Former Employee of School District Cannot Prove Sex Discrimination

By April 23, 2014April 29th, 2015News

In Bass v. Joliet Public School District No. 86, Corina Bass, a former employee of Joliet Public School District No. 86 alleged that she was discriminated against on the basis of her gender and brought an action against the district under Title VII of theCivil Rights Act of 1964. The district court granted summary judgment in favor of the school district, and the Seventh Circuit affirmed, finding that the district did not discriminate against Bass when it terminated her.

First, Bass alleged that the district discriminated against her by assigning her additional work to complete during her shift. The additional work had been part of a male coworker’s duties prior to the reassignment. The Seventh Circuit found that Bass forfeited this argument because she did not challenge the district court’s finding that the reassignment did not qualify as an adverse employment action.
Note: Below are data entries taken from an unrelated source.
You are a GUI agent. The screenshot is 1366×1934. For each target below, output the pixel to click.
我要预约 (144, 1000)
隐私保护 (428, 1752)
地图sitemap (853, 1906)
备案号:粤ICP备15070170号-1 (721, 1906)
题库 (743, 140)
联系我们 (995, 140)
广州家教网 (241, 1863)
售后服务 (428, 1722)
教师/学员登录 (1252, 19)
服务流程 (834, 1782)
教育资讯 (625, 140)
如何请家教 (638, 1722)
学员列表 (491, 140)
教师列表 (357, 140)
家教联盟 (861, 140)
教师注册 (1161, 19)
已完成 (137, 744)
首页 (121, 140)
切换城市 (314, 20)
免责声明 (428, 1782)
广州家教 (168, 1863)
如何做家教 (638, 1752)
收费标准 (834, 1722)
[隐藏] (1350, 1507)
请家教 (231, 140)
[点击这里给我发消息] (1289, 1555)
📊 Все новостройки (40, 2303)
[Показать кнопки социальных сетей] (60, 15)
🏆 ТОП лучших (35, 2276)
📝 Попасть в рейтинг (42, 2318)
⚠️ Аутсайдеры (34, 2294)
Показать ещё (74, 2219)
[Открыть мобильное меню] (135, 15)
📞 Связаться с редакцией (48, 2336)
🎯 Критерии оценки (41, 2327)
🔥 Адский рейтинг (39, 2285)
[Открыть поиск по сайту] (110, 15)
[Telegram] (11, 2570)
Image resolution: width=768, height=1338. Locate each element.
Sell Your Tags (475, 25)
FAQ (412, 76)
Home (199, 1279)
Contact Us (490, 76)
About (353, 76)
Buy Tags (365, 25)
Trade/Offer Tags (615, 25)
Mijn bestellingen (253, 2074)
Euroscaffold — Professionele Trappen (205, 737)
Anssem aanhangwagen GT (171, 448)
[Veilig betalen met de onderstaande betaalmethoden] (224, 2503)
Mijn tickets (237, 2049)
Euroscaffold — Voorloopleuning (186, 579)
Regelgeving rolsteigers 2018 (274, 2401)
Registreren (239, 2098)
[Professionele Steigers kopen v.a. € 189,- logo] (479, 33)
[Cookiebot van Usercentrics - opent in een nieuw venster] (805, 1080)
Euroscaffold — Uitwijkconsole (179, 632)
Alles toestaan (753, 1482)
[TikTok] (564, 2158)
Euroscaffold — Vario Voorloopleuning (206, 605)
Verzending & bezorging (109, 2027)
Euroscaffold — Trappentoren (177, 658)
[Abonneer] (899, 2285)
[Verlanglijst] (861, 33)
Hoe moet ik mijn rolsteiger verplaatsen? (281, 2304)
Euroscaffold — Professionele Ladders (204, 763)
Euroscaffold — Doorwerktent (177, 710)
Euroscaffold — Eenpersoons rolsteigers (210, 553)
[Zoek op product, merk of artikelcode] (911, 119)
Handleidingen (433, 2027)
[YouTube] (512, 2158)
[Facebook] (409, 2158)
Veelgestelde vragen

Additionally, Bass argued that she was terminated on the basis of her gender. On the other hand, the district argued that it terminated Bass because she did not return to work after exhausting her leaves of absence. Further, the district showed that it terminated three male custodians under similar circumstances between 2008 and 2011.

Under the collective bargaining agreement (CBA), Bass was entitled to sick leave and a one-time disability leave for up to twelve months. The CBA additionally provided that the district could terminate employees who were absent after exhausting all leave. In August 2010, Bass injured her back and took family medical leave. However, prior to this time she had already taken two leaves, which exceeded the amount of leave to which she was entitled to under the CBA. Bass received a doctor’s note permitting her to return to light-duty work; however, the district had a long-standing policy of not permitting light-duty assignments for custodians.

After Bass exhausted all leave, the district held a meeting with her to discuss her unexcused absences. During this meeting, Bass did not reply when asked if she would be able to return to work without restrictions. Therefore, the district terminated her as permitted by the CBA.

The Seventh Circuit held that Bass was unable to demonstrate that she had any evidence that her termination was for a prohibited reason. She could not present circumstantial or direct evidence that she was discriminated against. Additionally, Bass could not show that she performed her job satisfactorily, or that similarly situated employees of the opposite sex were treated more favorably. In light of the lack of evidence of discrimination and the undisputed facts showing proper reasons for termination, the Seventh Circuit agreed with the district court that the district was entitled to judgment as a matter of law.

The Seventh Circuit further ordered Bass’s attorney to show cause as to why he should not be sanctioned for filing a frivolous appeal.